Saya rasa, berdirinya sebuah organisasi atau perkumpulan diawali dengan sebuah kegelisahan-kegelisahan sekolompok orang yang terjadi pada masa itu dan ingin melakukan perubahan melalui organisasi tersebut. Contohnya saja Muhammadiyah yang berdiri tahun 1926, organisasi yang memiliki semangat tajdid ini mendasari semangat pembaharuan (baca purifikasi) sebagai ruh organisasi, karena pada masa itu Ahmad Dahlan melihat betapa akidah umat Islam di Indonesia jauh dari ajaran Islam yang sesungguhnya.
Apa itu Budi Luhur atau Budi Pekerti itu?
Budi mengandung arti “pikiran, perasaan, dan kemauan”, pekerti artinya “tenaga”. Dengan demikian, “budi pekerti” itu sama dengan “budi daya” (disingkat jadi budaya). Sehingga pemaknaan budi pekerti adalah mengupayakan bersatunya pikiran, perasaan, dan tekad-kemauan manusia yang mendorong kekuatan tenaga yang dapat melahirkan penciptaan dan perbuatan yang baik, benar dan indah. (Yudi Latif)

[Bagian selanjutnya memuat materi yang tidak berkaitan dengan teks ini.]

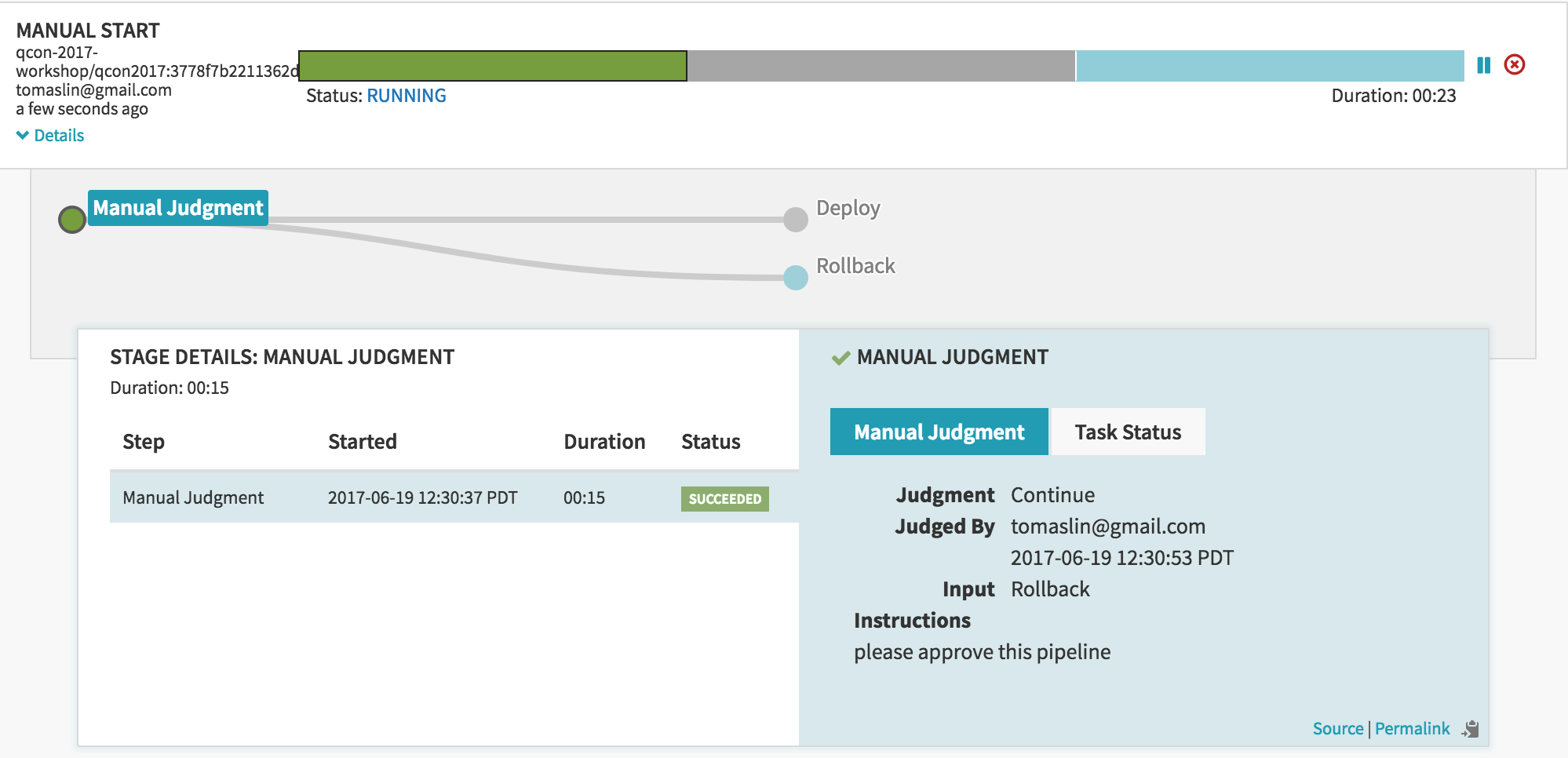Switch to the Task Status tab

[1128, 432]
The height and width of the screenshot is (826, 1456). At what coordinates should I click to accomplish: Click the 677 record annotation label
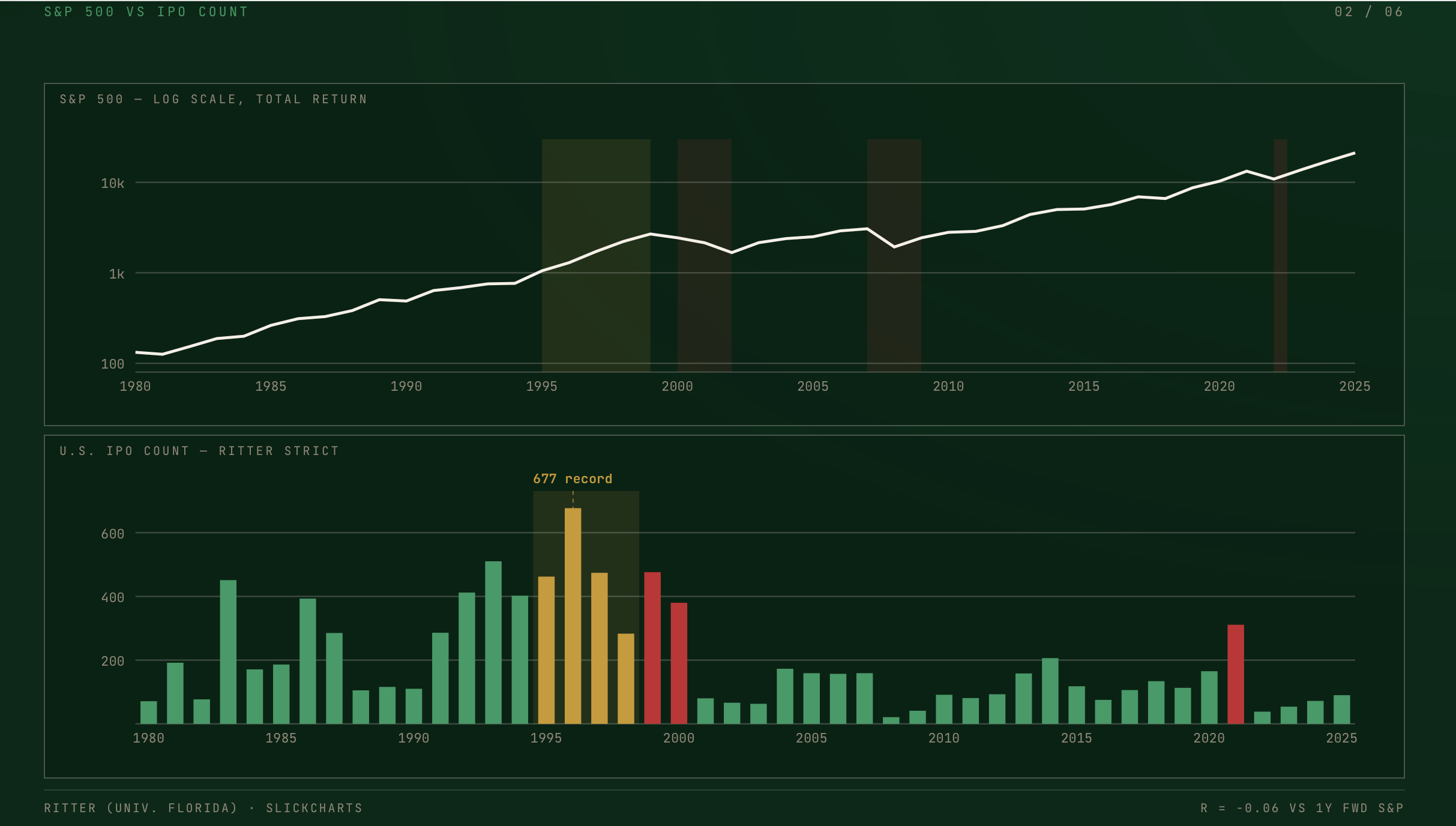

Dengan kata lain, pendidikan budi pekerti adalah pendidikan yang berkebudayaan. Pendidikan dan kebudayaan merupakan proses kreatif yang tak dapat dipisahkan, ibarat dua sisi dari sebuah mata uang yang sama. Bung Hatta pernah menyatakan bahwa apa yang diajarkan dalam proses pendidikan adalah kebudayaan, sedangkan pendidikan itu sendiri adalah proses pembudayaan. Dengan pendidikan budi pekerti diharapkan bisa tumbuh manusia merdeka yang berbudaya dan beradab.
Ki Hadjar Dewantara mengatakan: “Dengan adanya budi pekerti itu tiap-tiap manusia berdiri sebagai manusia merdeka (berpribadi), yang dapat memerintah atau menguasai diri sendiri (mandiri, zelfbeheersching). Inilah manusia yang beradab dan itulah maksud dan tujuan pendidikan dalam garis besarnya” (Dewantara, 1977: 25).
Untuk menjadi seseorang yang berbudi pekerti atau berkarakter baik, Thomas Lickona mengungkapkan ada 9 nilai inti karakter pribadi yang harus ditumbuhkan: keberanian (courage), keadilan (justice), kebaikan hati (benevolence), rasa terima kasih (gratitude), kebijaksanaan (wisdom), mawas diri (reflection), rasa hormat (respect), tanggung jawab (responsibilty), dan pengendalian diri (temperance).
Sedangkan berbudi pekerti atau berkarakter baik dalam konteks warga negara, Jonathan Haidt (2012) mengungkapkan terdapat 6 nilai inti moral publik sebagai basis karakter kolektif kewargaan: peduli terhadap bahaya yang mengancam keselamatan bersama (care), rasa keadilan dan kepantasan (fairness), kebebasan dengan menjunjung tinggi hak-hak dasar manusia (liberty), kesetiaan pada institusi, tradisi dan konsensus bersama (loyalty), respek terhadap otoritas yang disepakati bersama (authority), menghormati nilai-nilai yang dipandang paling mulia (sancity).
Oleh sebab itu, budi pekerti menjadi inti utama dari sebuah pendidikan. Banyak sekali peradaban yang jaya kemudian hancur lebur tidak lain adalah karena kerusakan moralnya. Maka sudah saatnya budi pekerti menjadi sesuatu yang harus diutamakan, bukan hanya di lisan, tetapi lembaga pendidikan harus berani mengeksekusi penanaman budi pekerti menjadi prioritas utama, sebagaimana budi utomo yang menjadikan budi sebagai hal yang utomo (utama).